Quizá a alguno le sorprenda, pero yo, como otros muchos, tengo un pasado oscuro. El mio es el de la caza. Crecí en un ambiente de cazadores y pasé muchas horas en el monte, horas de monterías, esperas y recechos. No disparé mucho pues lo dejé casi cuando di los primeros tiros, pero el nervio del monte no me ha dejado nunca. Ahora consigo llenar ese hueco cambiando el rifle por una cámara, pues, quitando la muerte del animal, el resto es lo mismo, con la dificultad añadida de la distancia, que con la cámara tienes que acercarte a menos de 50 metros para tener una toma perfecta.

Esta vez he conseguido pasar varios días en Sanabria, recorriendo cotos de caza (con permiso de los gestores), buscando corzos… y viendo solo corzas.

Entre corza y corza me crucé con un zorrito.

◆ Tareas por hacer
[1] Traduce al inglés esta oración del texto sobre la caza y la fotografía: "Entre corza y corza me crucé con un zorrito."
[2] Retoma el texto sobre la caza y la fotografía en Sanabria a partir de su última oración.

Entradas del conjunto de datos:
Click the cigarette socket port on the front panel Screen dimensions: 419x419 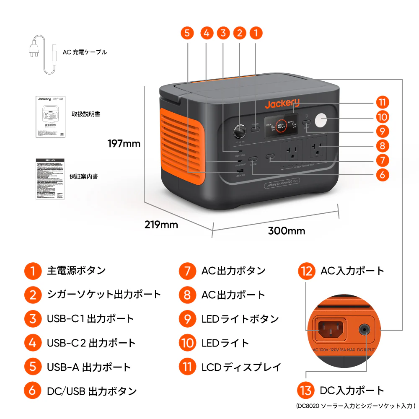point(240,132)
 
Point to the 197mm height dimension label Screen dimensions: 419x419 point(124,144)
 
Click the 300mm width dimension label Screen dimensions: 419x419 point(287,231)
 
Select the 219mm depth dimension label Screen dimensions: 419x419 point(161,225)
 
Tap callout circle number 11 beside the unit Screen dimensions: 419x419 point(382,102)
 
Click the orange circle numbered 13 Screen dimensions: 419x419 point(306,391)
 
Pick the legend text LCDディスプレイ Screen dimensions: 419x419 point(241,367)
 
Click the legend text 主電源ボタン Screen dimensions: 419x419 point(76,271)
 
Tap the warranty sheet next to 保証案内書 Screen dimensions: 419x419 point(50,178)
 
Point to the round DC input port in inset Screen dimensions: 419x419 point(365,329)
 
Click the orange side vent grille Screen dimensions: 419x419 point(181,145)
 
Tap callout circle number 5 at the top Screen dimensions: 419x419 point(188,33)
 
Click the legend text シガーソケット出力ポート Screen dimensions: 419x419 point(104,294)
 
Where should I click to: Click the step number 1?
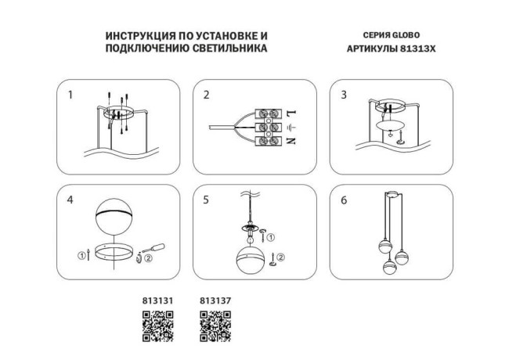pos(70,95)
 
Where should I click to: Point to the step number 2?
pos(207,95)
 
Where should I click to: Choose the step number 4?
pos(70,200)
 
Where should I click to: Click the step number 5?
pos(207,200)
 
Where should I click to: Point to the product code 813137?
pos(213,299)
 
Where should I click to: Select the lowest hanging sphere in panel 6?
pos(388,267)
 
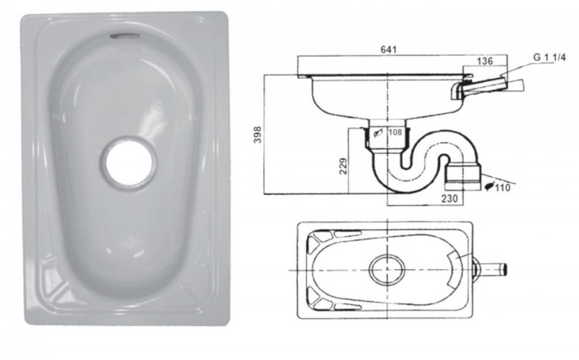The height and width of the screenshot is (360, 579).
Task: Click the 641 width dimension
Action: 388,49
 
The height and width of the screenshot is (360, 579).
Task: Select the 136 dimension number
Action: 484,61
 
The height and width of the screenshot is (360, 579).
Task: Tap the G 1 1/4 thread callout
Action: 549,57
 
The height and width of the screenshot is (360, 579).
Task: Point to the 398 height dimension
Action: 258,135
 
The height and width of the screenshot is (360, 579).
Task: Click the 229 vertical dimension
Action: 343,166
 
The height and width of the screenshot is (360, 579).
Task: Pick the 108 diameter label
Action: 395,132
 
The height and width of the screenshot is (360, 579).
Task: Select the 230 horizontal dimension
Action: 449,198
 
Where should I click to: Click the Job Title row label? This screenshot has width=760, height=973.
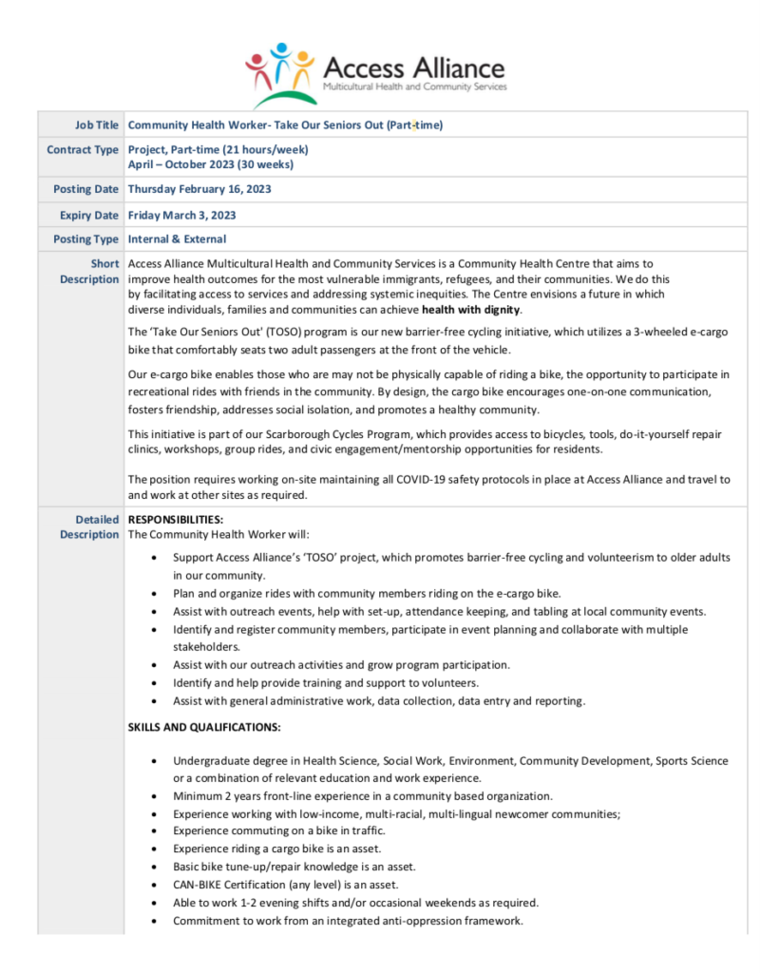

◆ Respuestas
[1] Between one roe doe and the next, I came across a little fox.

[2]
Visto el resultado, tengo que recuperar todos estos años de ciudad que me impiden acercarme a los animales como dios manda. Intenté hacer vídeo, y claro queda que necesito más horas de práctica… y una cámara que responda bien con poca luz (no, la reflex no sirve, que los animales no avisan por donde salen, y no suelo repetir lugares para conocer sus caminos).

Gracias a la gente de caza en abierto por darme acceso a sus cotos (es una web de caza, no entréis si no queréis ver cosas que no os gusten).